Restructuring Boster-format pile sort data for scaling and cluster analysis
I have data from a pile sort study, i.e. subjects placed objects (or cards depicting objects or
concepts) into a set of piles based on the subjects' judgements of the similarity of the objects. Subjects are given the same number of objects but they are not restricted in the number of piles that they form, so the number of piles varies across subjects. I wish to perform multidimensional scaling (MDS)
and cluster analysis on these objects, based on their perceived similarity as reflected in the pile sorting data.
I need to restructure the pile sort data into a K-by-K similarity matrix to perfom this analysis.

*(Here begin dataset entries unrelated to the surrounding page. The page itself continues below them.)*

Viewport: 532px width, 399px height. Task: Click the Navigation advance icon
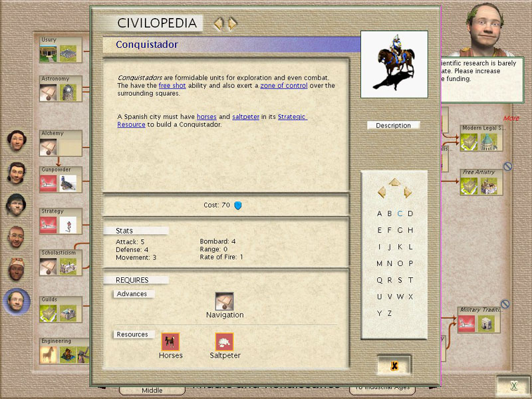224,301
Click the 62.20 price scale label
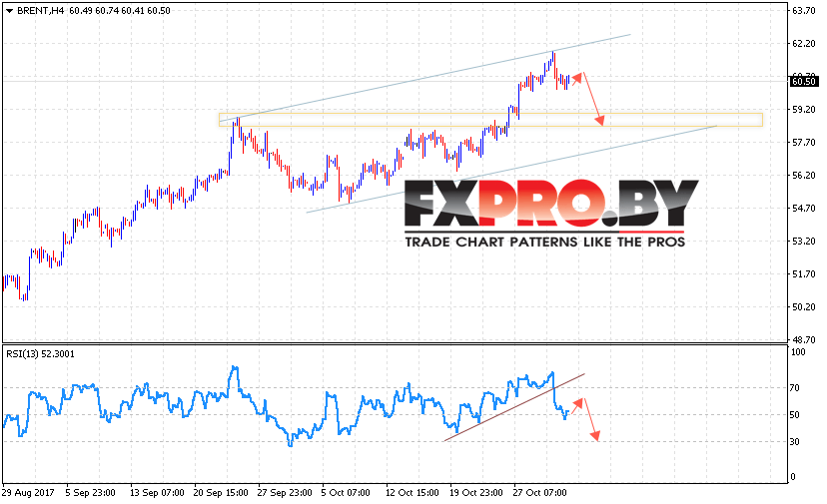The width and height of the screenshot is (827, 504). pos(804,44)
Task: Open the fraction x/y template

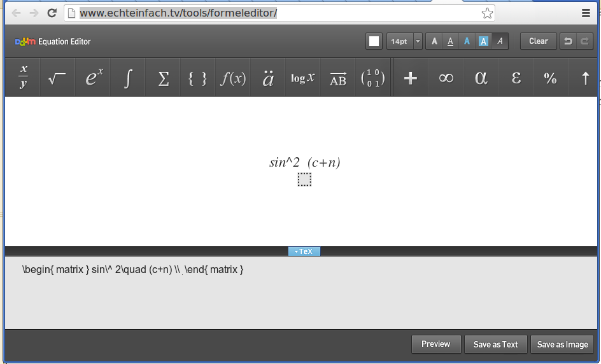Action: pyautogui.click(x=24, y=78)
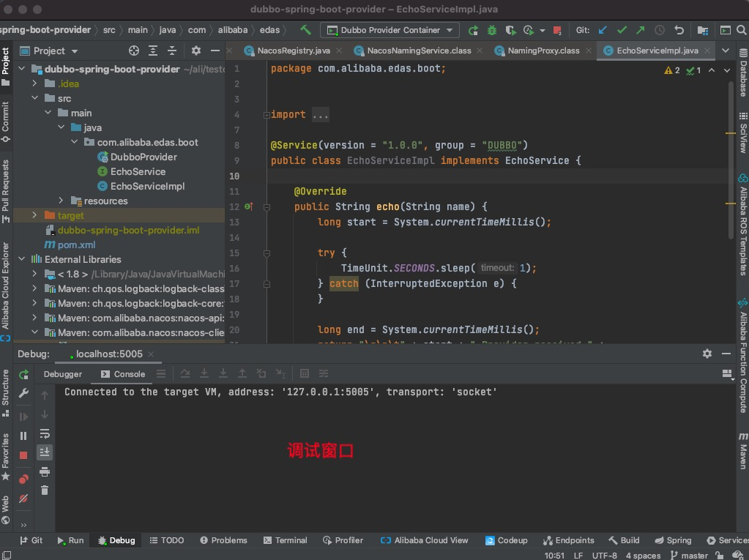Click the Git update project arrow
Viewport: 749px width, 560px height.
603,30
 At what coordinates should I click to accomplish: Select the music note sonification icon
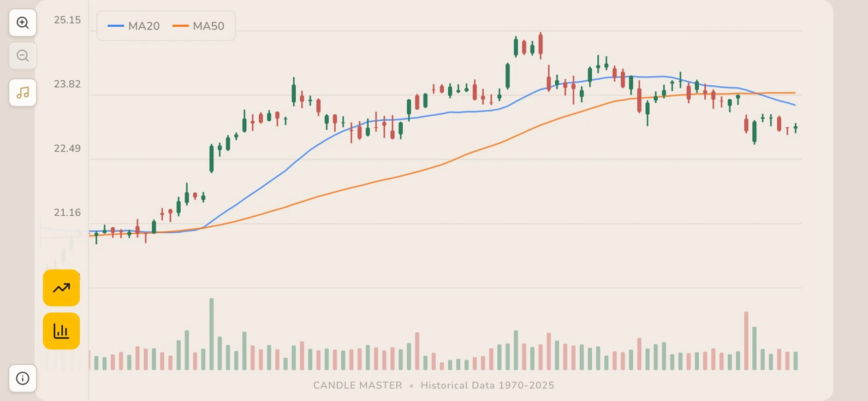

Although the data collection process (pile sorting) and analysis goals (MDS and cluster analysis) are identical to those described in Technote 1488410, my data are provided in a different structure than the data described there. In Technote 1488410, each subject represents a row, or case, in the data file. There are 21 variables that represent the 21 objects in that example and the content of each variable is the number of the pile into which each subject placed the object. My data is presented in the Boster format, where there is a case for each pile created by each subject, with each case holding the
object numbers that were placed in the corresponding pile. If Subject 100 had formed 5 piles, there would be 5 cases representing Subject 100. If that Subject had placed Objects 4, 11, 16, and 19 into a pile together, then there would be a record with Subject 100's ID and 4 variables (perhaps OBJ1 to OBJ4) that held the values 4, 11, 16, and 19.Whereas the data structure described in Technote
1488410 identified objects that were sorted together by the pile number assigned to object-specific variables, the Boster format identifies objects that were sorted together by the appearance of objects in a data row together.
How can I restructure Boster-format pile sort data into a similarity matrix that can be analyzed by MDS or cluster procedures? The similarity matrix should be a co-occurrence matrix, i.e. the value in elements (4,7) and (7.4) of the matrix would be the number of subjects that placed objects 4 and 7 into the same pile.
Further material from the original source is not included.